In looking through a life insurance contract, an insured finds a table stating that in the 20th policy year, the cash value is $480 per $1,000 of Death benefit. What type of policy did the insured purchase?
Straight Life
Straight Life policies, also known as whole life insurance, provide coverage for the entire life of the insured. These policies accumulate cash value over time, typically following a set schedule detailed in the policy contract.
In a Straight Life policy, the cash value grows steadily over time, with a guaranteed rate of accumulation. The specific table mentioned in the question outlines how the cash value correlates with the Death benefit in the 20th year of the policy. This steady growth aligns with the characteristics of Straight Life insurance.

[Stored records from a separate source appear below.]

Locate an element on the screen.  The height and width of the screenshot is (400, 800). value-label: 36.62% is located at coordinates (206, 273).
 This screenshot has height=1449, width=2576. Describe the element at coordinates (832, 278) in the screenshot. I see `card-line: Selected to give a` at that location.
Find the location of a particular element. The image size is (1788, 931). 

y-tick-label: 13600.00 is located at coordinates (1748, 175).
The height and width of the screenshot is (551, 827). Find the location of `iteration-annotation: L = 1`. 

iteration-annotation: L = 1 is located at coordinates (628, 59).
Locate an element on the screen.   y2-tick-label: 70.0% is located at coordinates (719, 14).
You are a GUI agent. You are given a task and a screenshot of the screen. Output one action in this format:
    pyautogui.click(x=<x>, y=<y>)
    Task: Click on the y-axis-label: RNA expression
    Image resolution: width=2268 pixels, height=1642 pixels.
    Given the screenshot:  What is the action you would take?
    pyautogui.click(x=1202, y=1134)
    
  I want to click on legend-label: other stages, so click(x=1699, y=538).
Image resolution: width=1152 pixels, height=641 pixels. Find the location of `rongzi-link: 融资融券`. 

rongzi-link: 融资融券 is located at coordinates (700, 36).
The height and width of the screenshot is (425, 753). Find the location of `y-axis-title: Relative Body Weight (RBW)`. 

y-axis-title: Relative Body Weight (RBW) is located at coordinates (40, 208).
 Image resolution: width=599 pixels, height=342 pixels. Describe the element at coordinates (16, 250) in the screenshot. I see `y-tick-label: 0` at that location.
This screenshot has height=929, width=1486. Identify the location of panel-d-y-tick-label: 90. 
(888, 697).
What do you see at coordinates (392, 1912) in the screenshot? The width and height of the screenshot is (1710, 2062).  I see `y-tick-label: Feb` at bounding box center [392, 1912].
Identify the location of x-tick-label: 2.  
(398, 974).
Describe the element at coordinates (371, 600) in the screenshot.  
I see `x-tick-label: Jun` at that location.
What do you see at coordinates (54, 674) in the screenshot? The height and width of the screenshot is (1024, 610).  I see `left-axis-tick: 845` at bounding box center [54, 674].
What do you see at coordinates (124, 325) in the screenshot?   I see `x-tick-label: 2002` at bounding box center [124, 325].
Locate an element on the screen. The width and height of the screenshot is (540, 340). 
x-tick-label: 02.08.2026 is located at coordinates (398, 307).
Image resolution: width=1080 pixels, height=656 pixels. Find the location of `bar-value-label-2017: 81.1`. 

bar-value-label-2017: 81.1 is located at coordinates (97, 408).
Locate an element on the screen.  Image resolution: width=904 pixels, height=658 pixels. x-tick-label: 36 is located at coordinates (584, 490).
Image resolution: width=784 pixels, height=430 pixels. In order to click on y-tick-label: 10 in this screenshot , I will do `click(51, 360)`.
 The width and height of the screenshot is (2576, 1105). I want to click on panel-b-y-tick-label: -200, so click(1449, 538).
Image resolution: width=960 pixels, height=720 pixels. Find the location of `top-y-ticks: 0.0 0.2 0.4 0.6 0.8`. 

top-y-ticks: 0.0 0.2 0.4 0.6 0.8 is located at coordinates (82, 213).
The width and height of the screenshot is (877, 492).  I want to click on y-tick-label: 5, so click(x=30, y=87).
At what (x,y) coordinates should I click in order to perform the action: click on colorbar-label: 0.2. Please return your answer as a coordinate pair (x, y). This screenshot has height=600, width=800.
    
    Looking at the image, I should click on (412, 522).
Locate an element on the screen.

Universal Life policies offer more flexibility in premium payments and death benefits than Straight Life policies. They typically do not have a fixed cash value growth structure tied to the Death benefit, making this choice incorrect in the context of the question.
Variable Life policies allow the insured to allocate their premiums among various investment options, impacting the cash value based on the performance of these investments. The fixed cash value per Death benefit ratio described in the question does not align with the variable nature of Variable Life policies.
Increasing Term policies provide a Death benefit that rises over time while keeping the premium constant. The cash value structure mentioned in the question, where it is tied to the Death benefit in a fixed ratio, does not correspond to the characteristics of an Increasing Term policy.
The presence of a specific table indicating the cash value in relation to the Death benefit in the 20th policy year points towards a Straight Life policy. This type of policy guarantees a predetermined cash value accumulation pattern, reinforcing the long-term coverage and savings aspects associated with whole life insurance.